PROBLEMS TO SOLVE |
• A. In the FM tuner passage, what situation causes adjacent interference?
• B. Write a continuation of the FM tuner passage that picks up after its final sentence.

QUOTED TEXT |
[Begin]

1. Field of the Invention
The present invention relates to an FM tuner for receiving frequency-modulated (FM) signals.
2. Description of the Related Art
With FM signals, the frequency of a carrier wave is changed on the basis of an audio signal or the like; therefore, a frequency bandwidth that is wider than for, e.g., AM signals, is required when they are transmitted. Accordingly, when an FM tuner receives a desired transmission signal, the tuner is readily subjected to interference from other signals transmitted at frequencies that are close to the frequency of the desired transmission signal (adjacent interference). Adjacent interference is capable of adversely affecting the quality of the audio signals detected from the reception signals. Specifically, adjacent interference occurs in a case where another station exists on a frequency that is close to that of the station the listener desires. The quality of the audio output reproduced by the FM tuner will also deteriorate in a multipath reception state, in which waves directly received from a radio broadcasting station are received along with waves reflected by buildings or other objects along the transmission path (multipath interference state). Adjacent interference and multipath interference are undesirable in radio data systems (RDS) wherein text data or the like is superimposed on an FM radio broadcast signal and transmitted.

[End]

INFORMATION SHOWN |
[Begin]

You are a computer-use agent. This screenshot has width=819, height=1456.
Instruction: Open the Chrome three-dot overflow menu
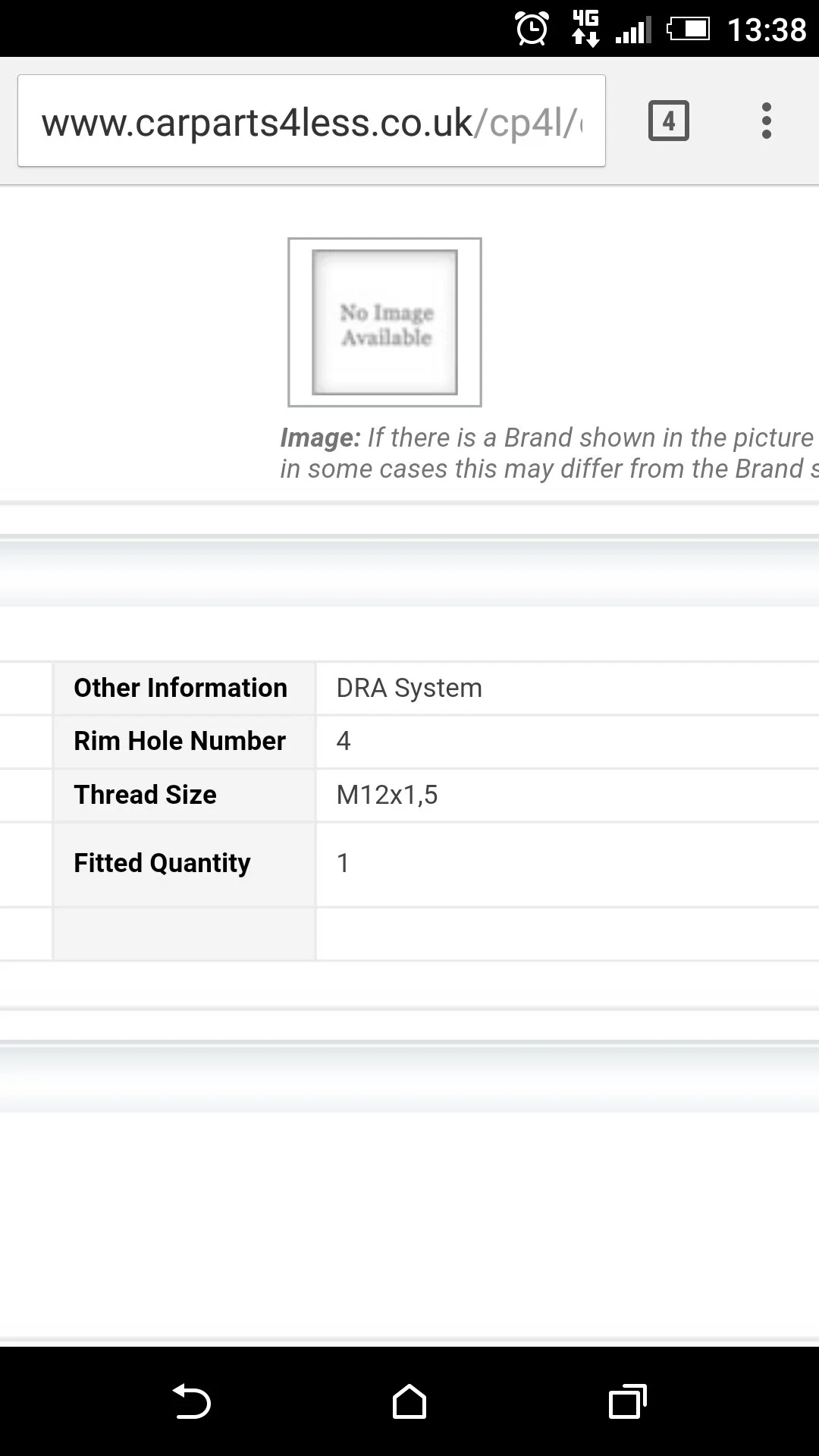tap(766, 121)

[End]

RESULTS OF THE TASKS |
• A. Another station is on a frequency close to that of the station the listener wants.

• B.
FIG. 4 is a block diagram showing a configuration of a conventional FM tuner. An RF (radio frequency) signal received by an antenna 2 is frequency-converted to a first intermediate signal SIF1 having a first intermediate frequency (IF) fIF1, the SIF1 is frequency-converted to a second intermediate signal SIF2 having a second intermediate frequency fIF2, and the SIF2 is input to an IFBPF 4. The IFBPF 4 is a bandpass filter having a frequency fIF2 as a center frequency. A bandwidth WF of the filter can vary within a range of, e.g., about 40 kHz to about 220 kHz.
An FM signal that has passed through the IFBPF 4 is inputted to an FM detection circuit 8 via a limiter amp 6. The FM detection circuit 8 FM-detects an output signal of the limiter amp 6, and outputs a detection signal SDET.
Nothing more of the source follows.